NAMA, the Commission on Taxation and rent reviews: the rogue's guide to Irish finance

An tSaoi28/09/2009

An Saoi: I have refrained from making any comment on the Commission on Taxation Report to date, mainly because of its lack of any new content and silence about many issues, in particular VAT and property-based incentives. We now know why they ignored the property tax incentives - the Government’s NAMA plan is dependent on the re inflation of the property bubble.

Rónán Lyons of Daft in an analysis of NAMA points out that rents are continuing to fall. His earlier work, the Daft Rental Report for Quarter 2 2009 showed the degree of the fall and also suggested that there was no sign of it reaching a floor. Any Government Minister who bothered to leave the bunker and take a stroll around Grafton St and surrounds would see the effects of inflexible rents described recently in the Sunday Business Post.

The developers also seem happy to put it up to State and NAMA. Real Estate Opportunities (REO) announced that they intend to go ahead with the development of the Ballymun town centre (to be called Spring Cross, not Ballymun) and are pressing for huge loans to commence the project next year. Now REO itself is hopelessly insolvent and intends as part of this project to add 35,000 sq m of office space to an already oversupplied market, 60,000 sq m to North Dublin, which already has a surplus of shops and 360 apartments to an area where there are thousands vacant. Now this company has debts of over €1,700M on its balance sheet at 30th June and wants NAMA to pony up another €800M! A quick look at their interim accounts to June 2009 paints the picture.
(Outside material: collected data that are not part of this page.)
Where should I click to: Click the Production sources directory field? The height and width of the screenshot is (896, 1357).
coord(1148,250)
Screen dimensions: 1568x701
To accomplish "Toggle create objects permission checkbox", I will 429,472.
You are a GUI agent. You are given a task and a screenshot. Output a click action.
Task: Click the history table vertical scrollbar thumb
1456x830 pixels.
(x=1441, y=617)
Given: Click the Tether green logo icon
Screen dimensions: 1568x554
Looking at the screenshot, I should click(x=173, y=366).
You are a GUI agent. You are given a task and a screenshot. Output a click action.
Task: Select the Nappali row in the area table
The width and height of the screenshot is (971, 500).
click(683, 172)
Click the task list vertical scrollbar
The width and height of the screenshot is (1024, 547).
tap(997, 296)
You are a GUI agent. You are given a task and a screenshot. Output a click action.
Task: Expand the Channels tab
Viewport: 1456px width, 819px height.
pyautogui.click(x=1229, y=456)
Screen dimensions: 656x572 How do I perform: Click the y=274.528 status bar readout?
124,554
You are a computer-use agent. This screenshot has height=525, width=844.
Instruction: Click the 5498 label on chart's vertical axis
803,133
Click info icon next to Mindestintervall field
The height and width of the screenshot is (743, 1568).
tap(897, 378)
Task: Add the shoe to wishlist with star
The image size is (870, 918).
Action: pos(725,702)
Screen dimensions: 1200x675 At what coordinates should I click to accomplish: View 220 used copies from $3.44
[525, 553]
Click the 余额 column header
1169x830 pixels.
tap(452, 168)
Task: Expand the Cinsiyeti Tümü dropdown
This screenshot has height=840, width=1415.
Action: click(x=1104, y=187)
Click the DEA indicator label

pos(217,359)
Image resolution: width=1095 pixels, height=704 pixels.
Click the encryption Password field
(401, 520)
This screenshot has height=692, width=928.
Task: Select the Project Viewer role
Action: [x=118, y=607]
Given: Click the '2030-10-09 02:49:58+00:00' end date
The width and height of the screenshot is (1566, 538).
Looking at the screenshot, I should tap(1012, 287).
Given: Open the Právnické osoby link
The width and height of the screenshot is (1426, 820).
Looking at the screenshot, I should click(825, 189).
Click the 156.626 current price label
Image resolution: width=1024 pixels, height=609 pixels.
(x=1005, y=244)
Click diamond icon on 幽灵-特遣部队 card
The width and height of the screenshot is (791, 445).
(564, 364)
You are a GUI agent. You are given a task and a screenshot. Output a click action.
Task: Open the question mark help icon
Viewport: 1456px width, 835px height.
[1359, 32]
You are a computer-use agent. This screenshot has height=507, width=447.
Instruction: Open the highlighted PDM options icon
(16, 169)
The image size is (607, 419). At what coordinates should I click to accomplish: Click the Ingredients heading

Dermot Ahern announced recently that he was not now going to ban upward only commercial rent reviews. This again is another part of the vain attempts to prop up the silly levels of rents. Commercial rents need to fall dramatically, at least 20% to ensure retail businesses survive and perhaps by 50% to enable the retailers pass on meaningful price reductions to customers. Rónán Lyons' piece in Friday’s Irish Times explains simply as to how rental changes influence valuations.

Apart from the dud loans the State has already agreed to take over, it appears that NAMA will be expected to produce money to complete half-finished projects. NAMA also parks approx. €13,000M of small developer/builder/speculator loans, which remain with the banks. It also leaves the residential landlord outside the tent. They account for approx. 20% of mortgage borrowing or around €30,000M of total mortgage debt. We can only presume that the banks will be back to get help with those also, particularly as the tenants continue to disappear.

Banks, builders and their shareholders have successfully transferred all their risk to the rest of us and we will pay for it for the next fifty years.